R-JENERATION: Seniors weigh passion, practicality while picking college, career paths

The class of 2012 is polarized.

Some seniors are scared. Some are optimistic. Many are choosing practicality over passion. Others are going big or going home.

Some seniors at Las Vegas Academy have chosen majors based on the potential job prospects of the economy they will enter after college. Others are pursuing their dreams regardless of pragmatism.

Dina Mustakim, a senior art major, plans to attend the University of Puget Sound to major in premedicine.

“I definitely chose premed because of practicality,” she said. “But I feel like I’m going the easy route. While premed may be one of the hardest academic majors, I went the route that will give me the most security in the long run. I need stability, which I don’t think I can get from doing something artsy.”

On the other hand, one of her best friends, Nicole Whelchel, plans to attend Cincinnati Conservatory to major in flute performance.

“I want to be practical, but at the same time I wanted to go all out,” she said. “I didn’t choose a backup major to be safe because then you’re setting yourself up for failure. I’m going to give everything I’ve got before I resort to backups.”

Whelchel plans to take out a small loan, but chuckles when asked how she’ll pay it back.

“Music is different from other majors because you can’t pay it back,” she said.

For most musicians this is not the case. Jovonie Tejero plans to major in music education.

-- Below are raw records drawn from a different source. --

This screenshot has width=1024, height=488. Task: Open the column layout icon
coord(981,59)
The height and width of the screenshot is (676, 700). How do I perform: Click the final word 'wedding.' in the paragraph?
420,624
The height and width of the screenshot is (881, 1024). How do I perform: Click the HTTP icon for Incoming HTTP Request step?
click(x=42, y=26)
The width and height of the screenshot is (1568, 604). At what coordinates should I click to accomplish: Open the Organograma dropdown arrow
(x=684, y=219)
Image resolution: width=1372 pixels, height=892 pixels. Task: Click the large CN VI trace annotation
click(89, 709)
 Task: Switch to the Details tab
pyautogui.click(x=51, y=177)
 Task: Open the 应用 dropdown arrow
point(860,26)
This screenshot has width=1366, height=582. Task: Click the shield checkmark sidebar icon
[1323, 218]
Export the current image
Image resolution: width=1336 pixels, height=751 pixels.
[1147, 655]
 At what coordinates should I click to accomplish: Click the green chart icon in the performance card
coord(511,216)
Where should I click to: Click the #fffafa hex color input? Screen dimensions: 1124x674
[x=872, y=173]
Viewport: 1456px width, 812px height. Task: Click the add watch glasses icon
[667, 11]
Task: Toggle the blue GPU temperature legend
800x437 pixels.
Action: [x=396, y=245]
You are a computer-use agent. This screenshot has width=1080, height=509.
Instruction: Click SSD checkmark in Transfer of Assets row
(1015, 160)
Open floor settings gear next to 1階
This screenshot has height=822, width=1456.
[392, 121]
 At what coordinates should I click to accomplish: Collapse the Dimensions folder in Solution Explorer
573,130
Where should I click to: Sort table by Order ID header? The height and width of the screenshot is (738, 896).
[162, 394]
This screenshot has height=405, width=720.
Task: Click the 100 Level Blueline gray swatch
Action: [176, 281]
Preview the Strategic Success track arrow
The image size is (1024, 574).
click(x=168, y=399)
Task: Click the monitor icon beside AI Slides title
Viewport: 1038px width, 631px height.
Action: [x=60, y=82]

“Yes it’s practical, but it works out because I do love teaching,” Tejero said. “I want to inspire kids the way my orchestra teacher inspired me. No one cares or gives you jobs if you have a piece of paper saying that you can play. With music education there are jobs available in schools and plenty of private teaching opportunities.”

Fatima Jeghir, who is attending School for the Visual Arts in New York City, has adapted her art to work for her prudently. While she majored in visual arts in high school, she will attend the New York school to major in interior architecture.

“I’m terrified about getting a job,” she said. “I was trying to go more towards something that is in the arts but I can still support myself. If I went to a technical school I’d have to do math or English, but at least at an arts school everything revolves around art so I’m not giving it up completely.”

When making her choice, she took into account that more people with her degree will be needed as the size of metropolitan cities increases.

“Most of it’s not planned out because I really don’t know about the future,” Jeghir added, acknowledging her uncertainty of the future. “I’ll just have to move with the flow. I’m so scared though.”

With some compromising their art with job security, others acknowledged that there is always the chance that it may not all work out. With high unemployment, a “backup plan” seems to be a concept with which many seniors are becoming acquainted.

Tallie Gabriel will be attending New York University in the fall to major in theater performance, however she plans to minor in communications or something media-related for a backup.

“I’m so scared about getting a job,” she said. “Now it is hard to get any job, so you might as well do what you want to do. My backup plan is useful but still combines aspects of my major so I’m not wasting my time.”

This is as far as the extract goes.